#### [WORK ORDER]
Lines in which "Clear" appears should be pulled from the data below.

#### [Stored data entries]
◇ ◇ ◇
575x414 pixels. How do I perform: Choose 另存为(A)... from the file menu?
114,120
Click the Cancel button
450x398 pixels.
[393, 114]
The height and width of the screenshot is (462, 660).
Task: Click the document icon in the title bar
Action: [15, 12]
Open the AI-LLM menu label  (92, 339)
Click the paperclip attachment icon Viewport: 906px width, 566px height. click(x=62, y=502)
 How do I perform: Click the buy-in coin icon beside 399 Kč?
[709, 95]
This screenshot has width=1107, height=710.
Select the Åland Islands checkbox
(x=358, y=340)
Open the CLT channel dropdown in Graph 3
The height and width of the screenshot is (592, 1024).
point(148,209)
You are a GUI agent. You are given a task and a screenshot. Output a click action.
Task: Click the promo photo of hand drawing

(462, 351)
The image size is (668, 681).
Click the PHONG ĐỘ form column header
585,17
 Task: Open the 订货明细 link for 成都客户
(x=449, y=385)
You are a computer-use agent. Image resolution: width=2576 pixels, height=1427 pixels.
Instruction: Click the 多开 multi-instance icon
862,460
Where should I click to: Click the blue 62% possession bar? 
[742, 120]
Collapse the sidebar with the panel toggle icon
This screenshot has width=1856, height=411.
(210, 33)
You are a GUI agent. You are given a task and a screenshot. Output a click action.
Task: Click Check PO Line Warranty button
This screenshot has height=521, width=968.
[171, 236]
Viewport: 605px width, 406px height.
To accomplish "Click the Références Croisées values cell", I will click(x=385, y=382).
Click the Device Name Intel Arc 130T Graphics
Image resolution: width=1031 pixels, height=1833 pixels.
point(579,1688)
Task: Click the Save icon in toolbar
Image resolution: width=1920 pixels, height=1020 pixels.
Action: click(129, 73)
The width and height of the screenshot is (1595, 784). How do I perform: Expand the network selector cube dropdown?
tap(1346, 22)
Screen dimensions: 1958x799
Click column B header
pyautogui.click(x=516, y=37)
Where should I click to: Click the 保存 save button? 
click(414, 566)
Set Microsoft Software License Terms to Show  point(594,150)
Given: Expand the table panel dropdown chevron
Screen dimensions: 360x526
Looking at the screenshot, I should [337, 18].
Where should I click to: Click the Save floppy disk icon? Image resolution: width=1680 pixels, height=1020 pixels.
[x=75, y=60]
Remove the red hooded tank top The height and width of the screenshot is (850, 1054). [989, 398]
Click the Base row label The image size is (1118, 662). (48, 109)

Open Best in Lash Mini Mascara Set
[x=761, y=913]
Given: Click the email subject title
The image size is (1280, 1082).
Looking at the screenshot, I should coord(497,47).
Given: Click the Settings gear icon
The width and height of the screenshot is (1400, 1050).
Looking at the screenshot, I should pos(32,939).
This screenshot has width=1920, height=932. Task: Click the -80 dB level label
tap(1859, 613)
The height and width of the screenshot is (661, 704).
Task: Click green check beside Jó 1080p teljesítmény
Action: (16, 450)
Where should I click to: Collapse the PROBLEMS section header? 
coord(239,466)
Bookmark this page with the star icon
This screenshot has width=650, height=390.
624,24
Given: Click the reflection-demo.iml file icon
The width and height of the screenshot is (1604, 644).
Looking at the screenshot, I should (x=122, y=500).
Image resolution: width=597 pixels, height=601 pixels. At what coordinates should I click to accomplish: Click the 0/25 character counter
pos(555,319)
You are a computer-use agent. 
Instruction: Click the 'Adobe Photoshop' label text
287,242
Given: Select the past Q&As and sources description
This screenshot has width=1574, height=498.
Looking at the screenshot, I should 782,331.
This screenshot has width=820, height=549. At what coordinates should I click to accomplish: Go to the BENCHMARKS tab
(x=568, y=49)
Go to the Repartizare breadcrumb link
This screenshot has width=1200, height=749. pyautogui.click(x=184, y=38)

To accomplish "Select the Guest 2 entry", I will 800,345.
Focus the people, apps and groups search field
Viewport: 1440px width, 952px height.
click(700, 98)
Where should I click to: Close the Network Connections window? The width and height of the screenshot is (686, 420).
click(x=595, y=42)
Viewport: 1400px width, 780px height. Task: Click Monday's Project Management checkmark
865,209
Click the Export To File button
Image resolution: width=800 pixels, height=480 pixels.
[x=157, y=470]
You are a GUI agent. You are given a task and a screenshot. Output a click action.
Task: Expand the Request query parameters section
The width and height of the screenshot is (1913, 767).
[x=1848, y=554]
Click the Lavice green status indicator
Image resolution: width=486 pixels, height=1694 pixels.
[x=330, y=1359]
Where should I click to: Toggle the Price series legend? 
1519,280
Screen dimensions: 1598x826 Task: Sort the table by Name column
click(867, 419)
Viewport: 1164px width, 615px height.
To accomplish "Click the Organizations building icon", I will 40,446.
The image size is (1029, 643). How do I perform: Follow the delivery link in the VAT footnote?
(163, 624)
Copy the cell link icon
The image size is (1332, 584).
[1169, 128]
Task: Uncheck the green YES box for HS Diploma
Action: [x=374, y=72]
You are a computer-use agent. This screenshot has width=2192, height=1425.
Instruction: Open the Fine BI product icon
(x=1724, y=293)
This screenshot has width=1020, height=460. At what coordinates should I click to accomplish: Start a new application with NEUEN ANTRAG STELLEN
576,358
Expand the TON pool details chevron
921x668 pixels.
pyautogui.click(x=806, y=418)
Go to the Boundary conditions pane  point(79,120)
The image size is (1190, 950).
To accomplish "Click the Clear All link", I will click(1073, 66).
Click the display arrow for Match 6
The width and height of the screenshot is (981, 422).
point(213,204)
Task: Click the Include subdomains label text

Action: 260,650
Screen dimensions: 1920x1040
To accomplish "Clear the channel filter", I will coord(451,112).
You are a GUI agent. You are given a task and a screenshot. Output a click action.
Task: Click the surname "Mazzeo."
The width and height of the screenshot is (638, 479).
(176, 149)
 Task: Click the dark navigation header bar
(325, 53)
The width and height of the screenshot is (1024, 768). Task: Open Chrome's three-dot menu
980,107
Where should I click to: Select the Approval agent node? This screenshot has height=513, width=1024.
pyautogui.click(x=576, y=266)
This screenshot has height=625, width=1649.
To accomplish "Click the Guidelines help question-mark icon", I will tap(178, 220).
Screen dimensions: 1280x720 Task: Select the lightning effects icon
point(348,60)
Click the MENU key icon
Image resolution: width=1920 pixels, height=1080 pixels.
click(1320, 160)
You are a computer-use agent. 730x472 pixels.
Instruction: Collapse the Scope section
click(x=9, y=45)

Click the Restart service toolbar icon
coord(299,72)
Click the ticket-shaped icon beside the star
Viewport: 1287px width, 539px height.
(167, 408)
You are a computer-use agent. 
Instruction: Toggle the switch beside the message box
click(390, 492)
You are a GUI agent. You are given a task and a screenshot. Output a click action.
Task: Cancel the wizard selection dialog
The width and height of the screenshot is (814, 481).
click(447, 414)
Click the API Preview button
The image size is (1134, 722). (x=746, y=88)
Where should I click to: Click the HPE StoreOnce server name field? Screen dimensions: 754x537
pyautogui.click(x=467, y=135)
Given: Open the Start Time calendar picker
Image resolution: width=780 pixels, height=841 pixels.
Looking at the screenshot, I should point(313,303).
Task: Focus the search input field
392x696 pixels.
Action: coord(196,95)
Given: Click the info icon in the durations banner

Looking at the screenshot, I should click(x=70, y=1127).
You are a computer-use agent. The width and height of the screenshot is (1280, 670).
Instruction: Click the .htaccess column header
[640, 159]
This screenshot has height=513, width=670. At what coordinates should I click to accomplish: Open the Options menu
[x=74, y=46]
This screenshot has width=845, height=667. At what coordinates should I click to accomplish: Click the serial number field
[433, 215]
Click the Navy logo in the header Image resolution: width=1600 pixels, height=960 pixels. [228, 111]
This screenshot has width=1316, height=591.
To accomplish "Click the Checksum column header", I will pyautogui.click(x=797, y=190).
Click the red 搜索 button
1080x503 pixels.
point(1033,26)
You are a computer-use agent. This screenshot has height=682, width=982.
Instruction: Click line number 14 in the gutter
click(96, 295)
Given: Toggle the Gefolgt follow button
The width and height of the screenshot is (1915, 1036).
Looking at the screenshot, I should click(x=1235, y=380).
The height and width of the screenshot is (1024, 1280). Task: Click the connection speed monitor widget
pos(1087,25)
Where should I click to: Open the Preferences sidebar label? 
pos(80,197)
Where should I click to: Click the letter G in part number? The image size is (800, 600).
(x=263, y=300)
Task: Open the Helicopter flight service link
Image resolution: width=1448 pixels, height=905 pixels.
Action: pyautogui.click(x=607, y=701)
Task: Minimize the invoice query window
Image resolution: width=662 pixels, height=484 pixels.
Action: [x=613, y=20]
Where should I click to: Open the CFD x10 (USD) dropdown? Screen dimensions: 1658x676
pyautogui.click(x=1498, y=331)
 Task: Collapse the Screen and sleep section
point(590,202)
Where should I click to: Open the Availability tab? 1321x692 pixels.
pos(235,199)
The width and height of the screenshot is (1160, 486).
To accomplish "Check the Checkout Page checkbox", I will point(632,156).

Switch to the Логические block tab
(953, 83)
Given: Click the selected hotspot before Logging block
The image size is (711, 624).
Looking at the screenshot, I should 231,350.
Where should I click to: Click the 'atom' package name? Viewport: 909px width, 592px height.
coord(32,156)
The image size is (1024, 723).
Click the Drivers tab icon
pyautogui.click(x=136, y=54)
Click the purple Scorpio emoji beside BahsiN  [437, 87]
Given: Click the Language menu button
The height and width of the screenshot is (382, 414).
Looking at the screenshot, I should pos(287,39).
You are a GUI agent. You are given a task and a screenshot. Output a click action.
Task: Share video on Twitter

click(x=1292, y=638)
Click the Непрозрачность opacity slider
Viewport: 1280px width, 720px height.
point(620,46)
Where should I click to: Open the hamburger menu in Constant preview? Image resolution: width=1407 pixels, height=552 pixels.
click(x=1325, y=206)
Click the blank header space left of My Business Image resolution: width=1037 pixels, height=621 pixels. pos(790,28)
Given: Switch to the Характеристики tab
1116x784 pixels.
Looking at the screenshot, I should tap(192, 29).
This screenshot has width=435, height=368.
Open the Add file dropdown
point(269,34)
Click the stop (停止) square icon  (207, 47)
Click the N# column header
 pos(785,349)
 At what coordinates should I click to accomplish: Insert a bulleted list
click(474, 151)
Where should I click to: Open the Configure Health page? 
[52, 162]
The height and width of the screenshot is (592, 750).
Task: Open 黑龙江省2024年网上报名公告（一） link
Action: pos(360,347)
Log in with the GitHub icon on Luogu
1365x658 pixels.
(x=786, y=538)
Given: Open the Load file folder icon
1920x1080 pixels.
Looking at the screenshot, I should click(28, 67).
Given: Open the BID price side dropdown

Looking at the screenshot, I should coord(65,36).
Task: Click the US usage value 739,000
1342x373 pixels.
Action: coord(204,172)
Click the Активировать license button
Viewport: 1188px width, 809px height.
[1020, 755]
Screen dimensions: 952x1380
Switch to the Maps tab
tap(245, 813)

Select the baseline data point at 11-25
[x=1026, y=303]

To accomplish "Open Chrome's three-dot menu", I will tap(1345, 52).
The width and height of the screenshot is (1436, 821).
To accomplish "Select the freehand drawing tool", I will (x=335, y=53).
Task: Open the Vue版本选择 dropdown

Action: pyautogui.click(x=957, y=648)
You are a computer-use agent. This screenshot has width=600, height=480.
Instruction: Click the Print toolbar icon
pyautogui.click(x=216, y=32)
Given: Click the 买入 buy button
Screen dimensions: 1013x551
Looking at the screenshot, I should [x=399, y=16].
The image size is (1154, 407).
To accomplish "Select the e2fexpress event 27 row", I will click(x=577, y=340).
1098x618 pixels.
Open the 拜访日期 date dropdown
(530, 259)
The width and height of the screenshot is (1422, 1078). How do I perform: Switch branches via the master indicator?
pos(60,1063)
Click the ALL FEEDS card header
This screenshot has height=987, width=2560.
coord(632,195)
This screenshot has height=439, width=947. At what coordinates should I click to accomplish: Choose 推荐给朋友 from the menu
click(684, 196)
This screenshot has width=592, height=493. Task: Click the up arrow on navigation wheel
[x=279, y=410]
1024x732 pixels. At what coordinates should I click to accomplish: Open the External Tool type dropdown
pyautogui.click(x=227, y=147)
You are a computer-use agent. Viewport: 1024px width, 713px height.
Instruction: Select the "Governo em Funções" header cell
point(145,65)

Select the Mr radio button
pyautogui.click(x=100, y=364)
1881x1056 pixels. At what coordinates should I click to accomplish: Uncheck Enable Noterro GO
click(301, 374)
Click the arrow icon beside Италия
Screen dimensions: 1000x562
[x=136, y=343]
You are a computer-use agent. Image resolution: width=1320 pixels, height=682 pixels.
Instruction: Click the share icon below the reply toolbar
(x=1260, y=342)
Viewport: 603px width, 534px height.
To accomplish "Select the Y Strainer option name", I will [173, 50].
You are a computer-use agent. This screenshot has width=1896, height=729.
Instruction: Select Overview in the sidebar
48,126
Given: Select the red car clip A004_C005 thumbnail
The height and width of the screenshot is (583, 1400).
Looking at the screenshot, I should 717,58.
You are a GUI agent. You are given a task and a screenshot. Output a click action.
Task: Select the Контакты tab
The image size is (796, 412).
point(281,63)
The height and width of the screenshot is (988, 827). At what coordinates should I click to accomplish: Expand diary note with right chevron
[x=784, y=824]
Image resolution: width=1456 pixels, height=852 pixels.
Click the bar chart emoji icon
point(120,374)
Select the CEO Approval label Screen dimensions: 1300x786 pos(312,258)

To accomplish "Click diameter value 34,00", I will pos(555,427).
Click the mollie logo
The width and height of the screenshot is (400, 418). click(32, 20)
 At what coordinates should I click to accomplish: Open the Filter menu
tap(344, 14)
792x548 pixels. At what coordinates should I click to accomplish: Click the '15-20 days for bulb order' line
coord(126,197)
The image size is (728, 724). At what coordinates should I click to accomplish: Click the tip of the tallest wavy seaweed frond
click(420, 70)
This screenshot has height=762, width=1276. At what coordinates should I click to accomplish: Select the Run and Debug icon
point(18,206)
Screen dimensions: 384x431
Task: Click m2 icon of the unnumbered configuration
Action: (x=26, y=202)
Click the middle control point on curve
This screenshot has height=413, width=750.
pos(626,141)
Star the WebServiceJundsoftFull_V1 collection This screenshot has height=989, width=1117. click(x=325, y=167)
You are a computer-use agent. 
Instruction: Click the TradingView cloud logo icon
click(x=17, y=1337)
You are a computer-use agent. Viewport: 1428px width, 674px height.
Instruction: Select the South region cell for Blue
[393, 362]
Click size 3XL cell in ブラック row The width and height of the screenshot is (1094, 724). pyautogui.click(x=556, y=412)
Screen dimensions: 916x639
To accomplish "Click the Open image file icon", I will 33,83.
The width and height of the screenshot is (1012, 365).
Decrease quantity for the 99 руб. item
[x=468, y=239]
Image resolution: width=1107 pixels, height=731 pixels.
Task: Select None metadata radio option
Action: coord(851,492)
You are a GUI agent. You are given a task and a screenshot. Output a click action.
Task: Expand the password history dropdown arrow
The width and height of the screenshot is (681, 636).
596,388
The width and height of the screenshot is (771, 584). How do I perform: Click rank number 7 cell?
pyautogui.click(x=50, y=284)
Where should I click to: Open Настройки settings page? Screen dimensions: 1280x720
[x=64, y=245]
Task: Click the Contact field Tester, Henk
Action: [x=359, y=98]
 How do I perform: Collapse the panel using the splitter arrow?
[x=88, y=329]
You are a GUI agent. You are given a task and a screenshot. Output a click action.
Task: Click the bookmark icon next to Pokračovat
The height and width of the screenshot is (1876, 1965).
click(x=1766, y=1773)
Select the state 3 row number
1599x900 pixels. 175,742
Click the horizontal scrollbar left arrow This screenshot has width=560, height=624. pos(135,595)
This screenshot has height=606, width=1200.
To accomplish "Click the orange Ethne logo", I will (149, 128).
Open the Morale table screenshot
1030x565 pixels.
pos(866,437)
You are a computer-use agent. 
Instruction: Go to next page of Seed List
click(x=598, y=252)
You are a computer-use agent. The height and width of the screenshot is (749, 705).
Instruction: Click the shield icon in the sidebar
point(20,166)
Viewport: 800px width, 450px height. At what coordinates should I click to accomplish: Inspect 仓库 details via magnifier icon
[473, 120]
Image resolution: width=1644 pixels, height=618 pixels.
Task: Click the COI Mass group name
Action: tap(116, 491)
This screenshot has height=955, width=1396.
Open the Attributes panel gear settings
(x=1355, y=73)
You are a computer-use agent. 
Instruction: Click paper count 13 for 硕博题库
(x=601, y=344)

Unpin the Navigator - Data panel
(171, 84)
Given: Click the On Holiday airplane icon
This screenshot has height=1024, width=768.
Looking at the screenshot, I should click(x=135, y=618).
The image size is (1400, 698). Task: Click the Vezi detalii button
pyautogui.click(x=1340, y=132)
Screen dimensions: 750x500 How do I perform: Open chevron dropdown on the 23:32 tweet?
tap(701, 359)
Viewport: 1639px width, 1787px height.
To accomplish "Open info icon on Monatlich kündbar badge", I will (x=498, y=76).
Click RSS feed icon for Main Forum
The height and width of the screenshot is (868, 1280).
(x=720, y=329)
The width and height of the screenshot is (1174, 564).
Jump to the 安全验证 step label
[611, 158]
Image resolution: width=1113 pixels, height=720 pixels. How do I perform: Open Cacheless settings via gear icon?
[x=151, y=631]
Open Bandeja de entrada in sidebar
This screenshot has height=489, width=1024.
◇ ◇ ◇
#### [THE ANSWER]
To accomplish "Click the Clear All link", I will click(1073, 66).
To accomplish "Clear the channel filter", I will coord(451,112).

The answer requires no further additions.